Start of Listed records

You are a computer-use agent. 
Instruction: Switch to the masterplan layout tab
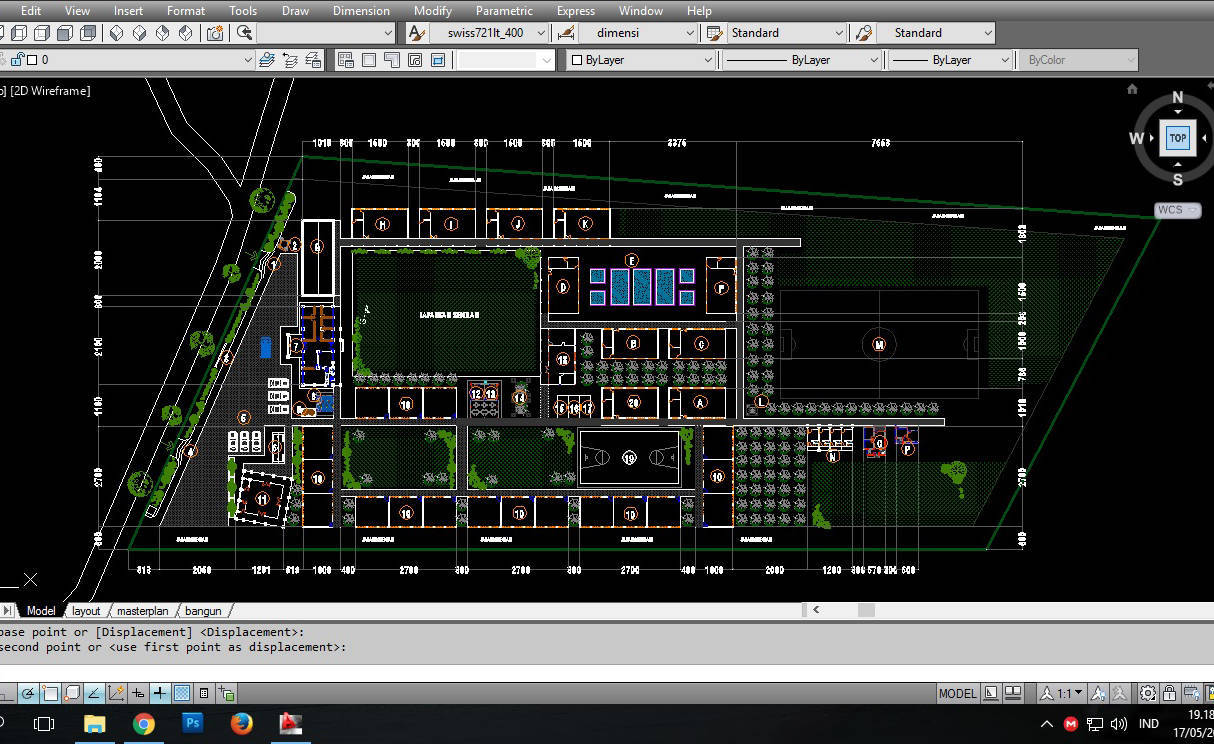[x=142, y=610]
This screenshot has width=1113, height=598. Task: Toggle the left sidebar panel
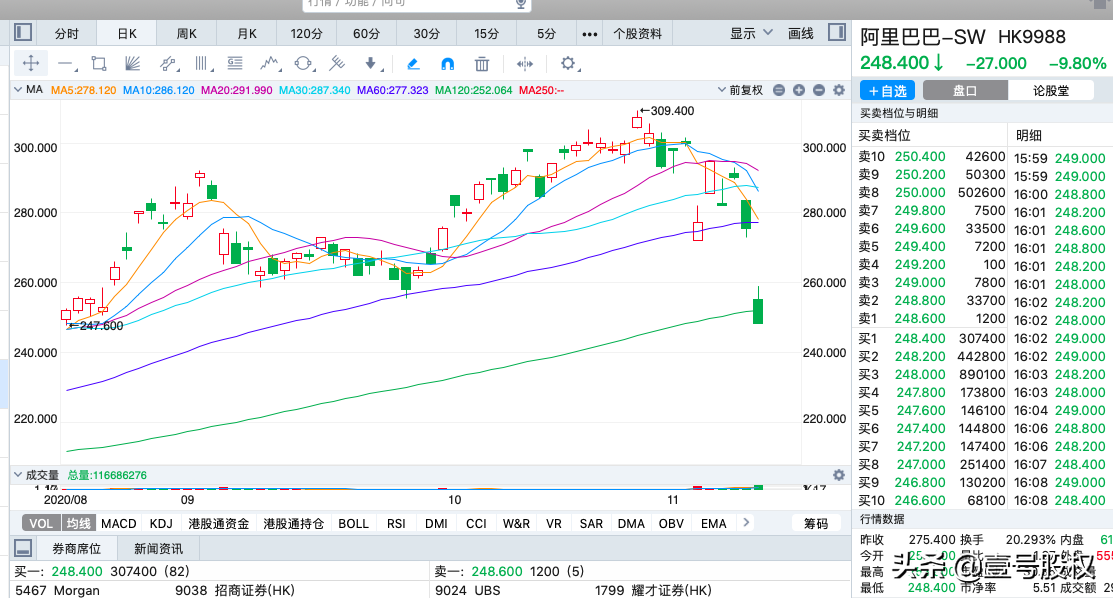point(23,34)
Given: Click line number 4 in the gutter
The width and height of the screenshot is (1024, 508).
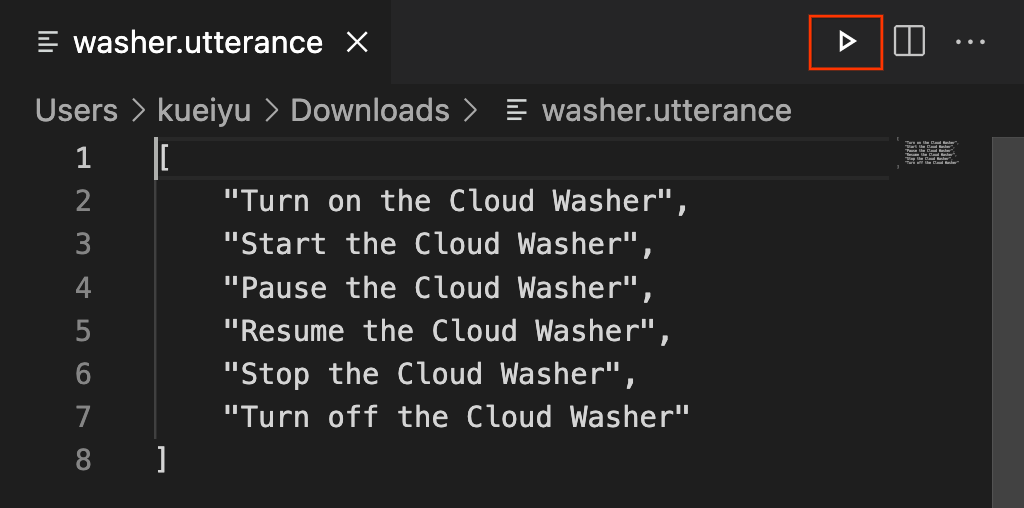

End of Listed records

Problem details
The required answer is every line from the one containing "This screenshot has" through the last line of the entries, restated word for word and with no pictures.

The answer
This screenshot has width=1113, height=598. Task: Toggle the left sidebar panel
point(23,34)
Given: Click line number 4 in the gutter
The width and height of the screenshot is (1024, 508).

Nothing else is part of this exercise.